On my own, I was fighting panic and adrenaline. I was hardly a reliable narrator of my responsiveness since I’d been speaking gibberish a few minutes earlier. I could only think in a single word. Breathing? Yes. Bleeding? No. Spine? Head? Good. My most pressing concern was the cold. Although I had probably only spent minutes in the water, I was in the danger zone and needed to get my body temperature up. The water had soaked through my bag, wetting and ruining all my clothes and sleeping bag. Thankfully, my friend scrounged up a few dry things. I ate a handful of trail mix while I shivered and tried to open my soggy first aid kit.
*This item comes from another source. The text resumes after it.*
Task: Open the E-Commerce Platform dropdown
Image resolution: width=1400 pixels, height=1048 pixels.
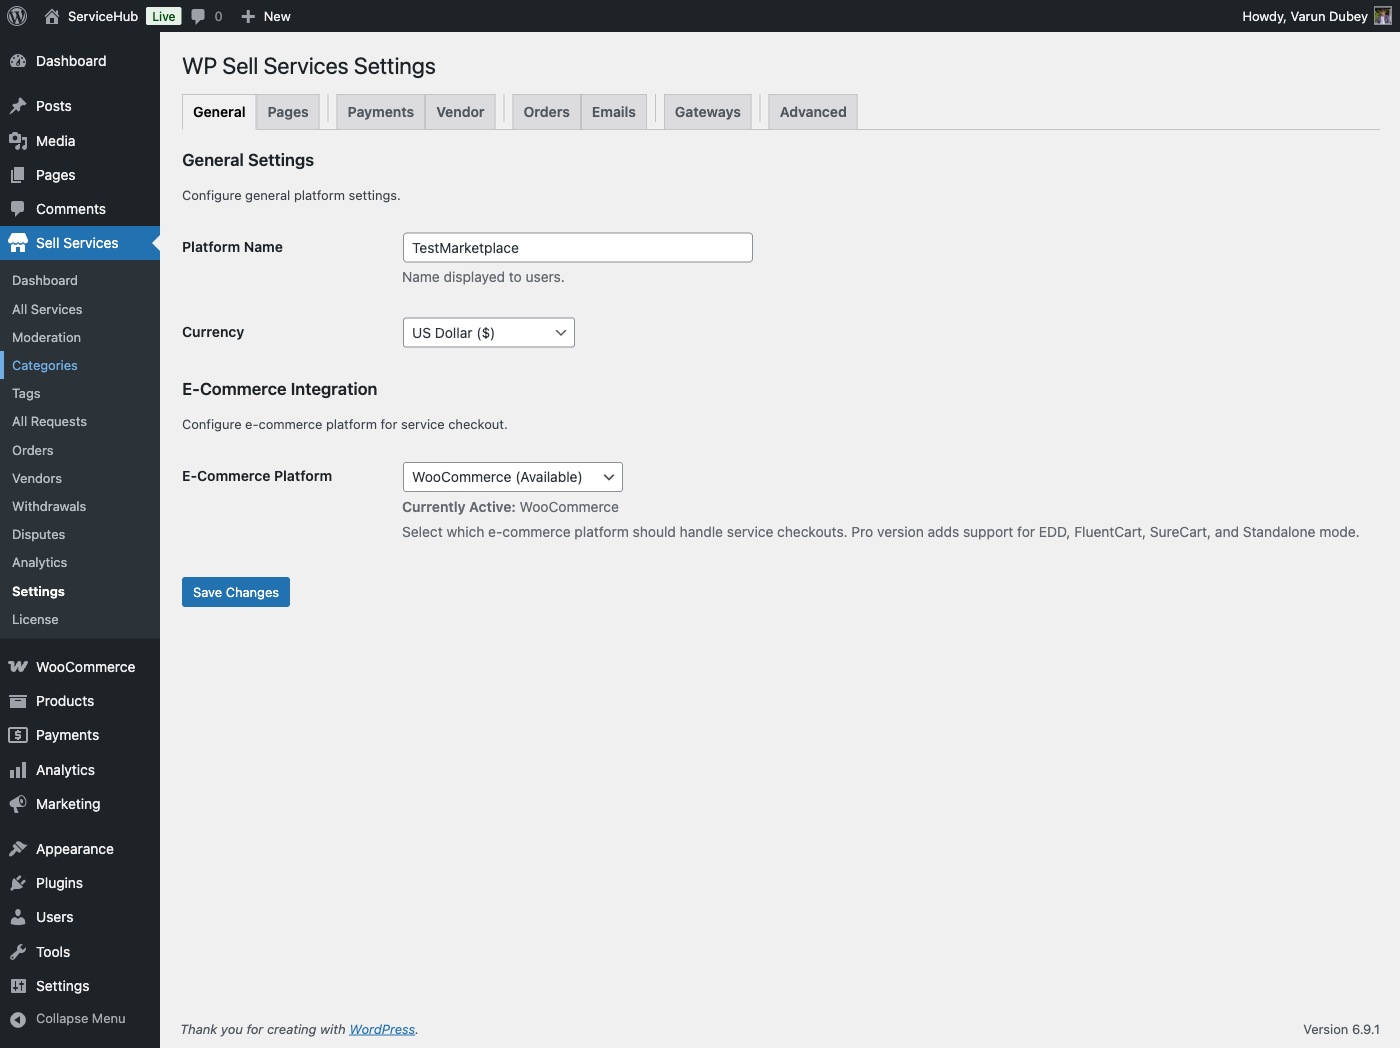Action: click(512, 477)

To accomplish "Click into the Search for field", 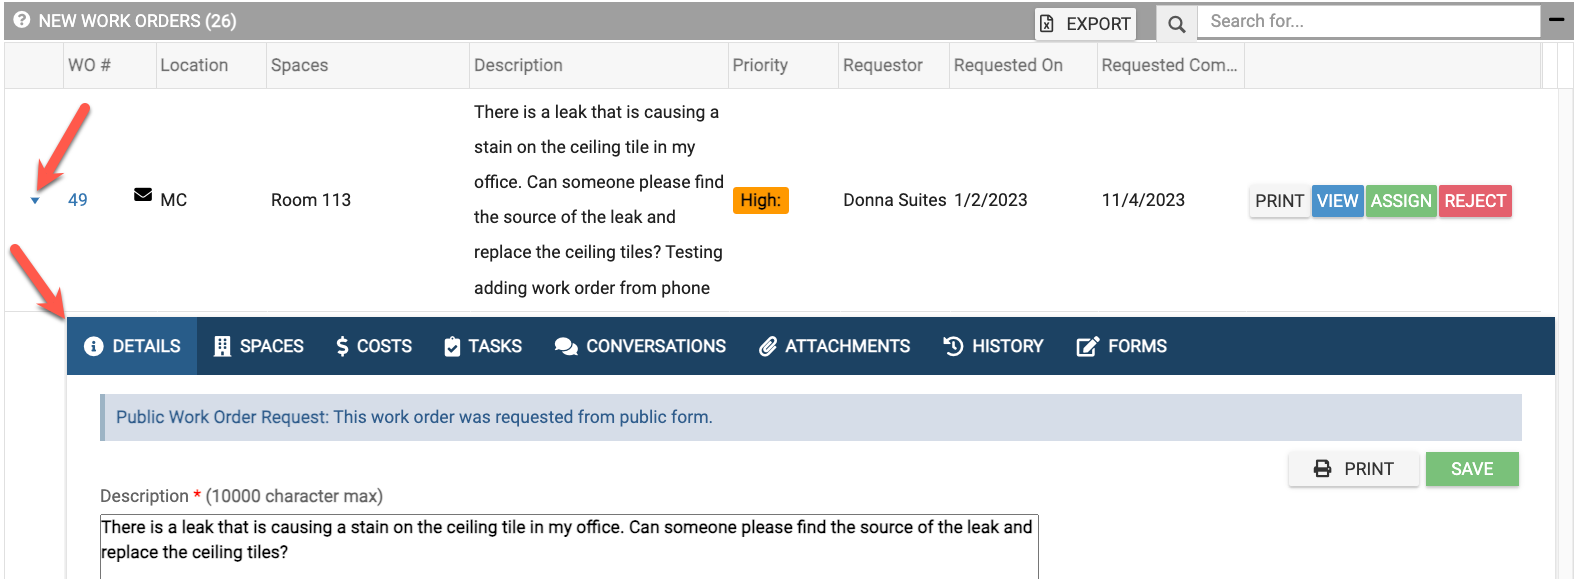I will (1369, 21).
Every single Band-Aid was wet and unusable; the Benadryl and Advil had started disintegrating. But I made a makeshift ankle wrap with an ACE bandage and took some ibuprofen. That would have to do. The best way to warm up was to keep moving.
There was no way out but through. I could stand and walk, albeit with a limp. Most of my injuries were superficial, and the adrenaline smoothed over most of the pain. Even so, the hike out was brutal. Over the next ten miles, the wet bag chafed and seemed to weigh more with every mile. My boots squelched with each step, and my feet sprouted blisters. What I thought would be a ten-mile walk along the valley floor turned out to be a fight against thick brush and washed-out trails. It included a section I later learned was aptly named “chutes and ladders.” When we finally reached the trailhead, we were just happy to come out in one piece. We celebrated the only way that felt appropriate, given our recent brush with danger—the biggest, greasiest burger we could find.
That backpacking trip taught me many things: How cold glacier water really is. That June might be too early for river crossings. How to be my own wilderness first responder. In a WFR class, you’ll learn plenty of strategies for leadership, teamwork, and communication. You’ll get to practice all kinds of scenarios with multiple rescuers and multiple patients. But you’ll never be performing an assessment and treatment on yourself—especially with the adrenaline, panic, and brain fog of a recent injury. Maybe most importantly, I came away understanding that no matter how much training you have, nature will find a way to test it.